8 thoughts on “Ukraine Thoughts And Trends”

  1. “The Germans might also want to consider that in a year or so Ukraine is going to have the largest and most experienced army in Europe. It’s going to be an army that is experienced at using (and fixing) equipment from anywhere of any vintage and, apart perhaps from the Azerbaijanis and/or Armenians, it is going to be the only military that has actual combat experience both using drones and defending against them.”
    Hmm. Russia State TV seems to think they fighting NATO. Which is silly.
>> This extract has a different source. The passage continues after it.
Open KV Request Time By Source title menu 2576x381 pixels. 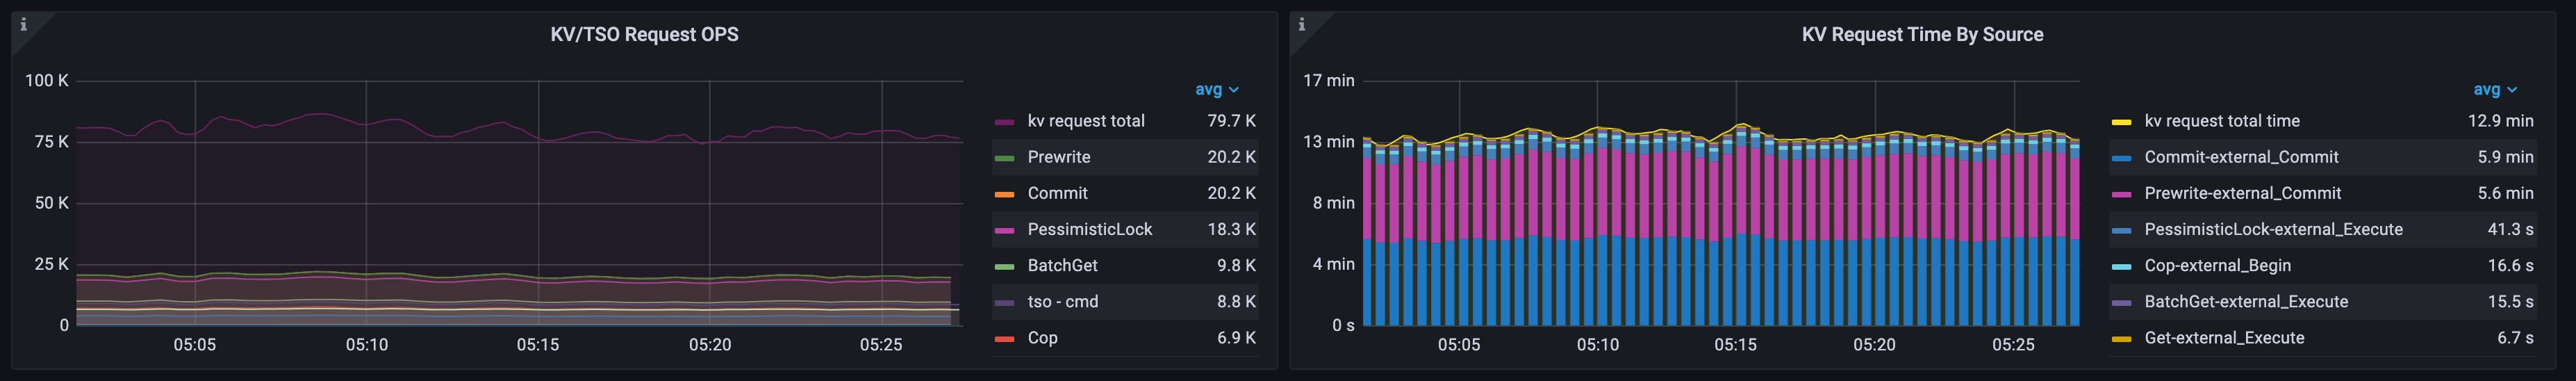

But how much of the military force is former military of NATO and other countries, and if a lot, they leave, but small, then just basically trained the Ukrainian, and the foreign element is no longer required.
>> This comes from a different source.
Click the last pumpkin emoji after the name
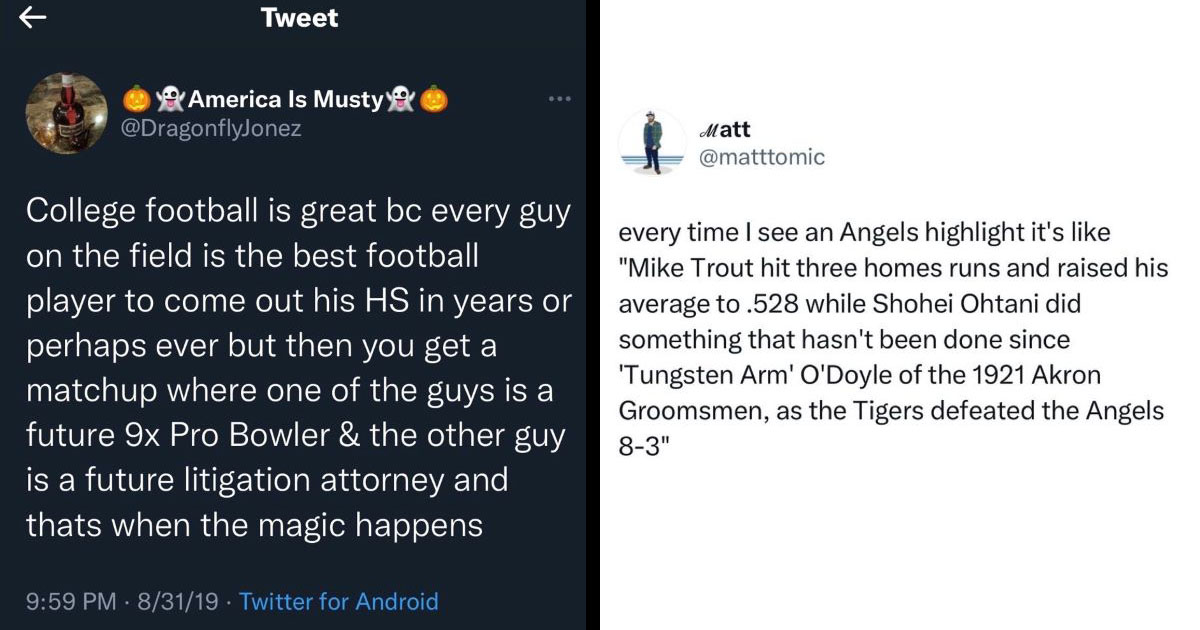click(x=433, y=99)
      1. Sounds compatible with the Ukrainian Nazi menace narrative. One wonders what mayhem those guys could have caused, if Russia weren’t around to protect us from them!
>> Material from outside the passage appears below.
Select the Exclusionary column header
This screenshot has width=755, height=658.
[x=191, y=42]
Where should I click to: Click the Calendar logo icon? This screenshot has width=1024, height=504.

  2. What Ukraine will insist on by way of guarantees from Russia, post-war, is something I’ve been giving some thought to as well. Verbal and written assurances will be seen, correctly, as entirely useless. If I was Zelenskyy, I would make, at minimum, the following demands:

    1) that Kaliningrad Oblast be ceded to Poland as recompense for Polish aid to Ukraine, especially its care of war-displaced Ukrainians during the war.

    2) the complete de-militarization of Belarus and its transfer, as a subject territory, to the joint sovereignty and administration of Poland and Ukraine.

    3) the establishment of a minimum 100 km. demilitarized zone in Russia along all of its contiguous borders with NATO member states, Belarus and Ukraine (which should, itself, become a NATO member state).

    1. I think the only assurance Ukraine has of a future free of Russian invasion is the demonstrated capability to kick Russia out of their country and that this capability is maintained in perpetuity.

      1. Perpetuity is a long time. But it certainly needs to be maintained until Russia ceases to be a consequential threat or simply ceases to be, full stop. Russia should certainly remain sanctioned “in perpetuity” at a rock-bottom minimum.

        But Russia also needs to lose something besides international markets in the wake of this war. And it is traditional that nations which lose wars also lose territory to the victors. Russia has certainly been very “old school” in this respect where the territory of others is concerned, so it has no real case to be made against the same happening to it in the wake of clear defeat on the battlefield.

        Kaliningrad is an absurd bit of post-Cold War untidiness anyway, especially in the wake of this failed war of conquest. When you reach for something that doesn’t belong to you, you deserve to draw back only a bloody stump. Russia should have some permanent territorial losses to contemplate as it continues its rapid slide toward the grave.

    2. Russia doesn’t have the authority to speak for Belarus. Worse, I think demands 1 and 2 would create long term grievances and conflict as well as continuing the tradition of ownership by conquest.

      A demilitarized zone sounds useful, if it is enforced. My take is that restoring Ukraine to it’s pre-2014 boundaries, strengthening of Russian democratic institutions, and credible prosecution of war crimes is about the best that Ukraine can expect.

      1. And yet Russia does speak for Belarus via its puppet of convenience. Perhaps NATO could borrow a page from the Russian playbook and hold a referendum on Belarus’s proposed new status? Russia could hardly complain about that I should think. We can even let Russia keep its pet puppets as has been the case with Ukraine – minus, of course, the ones who’ve had unfortunately energetic malfunctions of their personal automobiles in recent days.

        Russia has no shortage of long-term grievances against pretty much the entire rest of the world. What are a few more, really? Let what remains of patriotic Russia stew in its ancient resentments as it dwindles to zero by mid-century or thereabouts.

        “Strengthening Russian democratic institutions” would first require that Russia have some – which it manifestly does not and never has. Old dogs don’t learn new tricks. Russia, being one of the oldest dogs currently extant, and rabid besides, simply needs to be nailed into a crate and left to howl and snap until it dies.

        Trials of small fry button-men from Wagner Group are probably as much justice as Ukraine’s war crimes victims are likely to get. The medium and tall war criminals will likely remain unreachable. That is why Russia must be punished for its crimes mainly in other ways.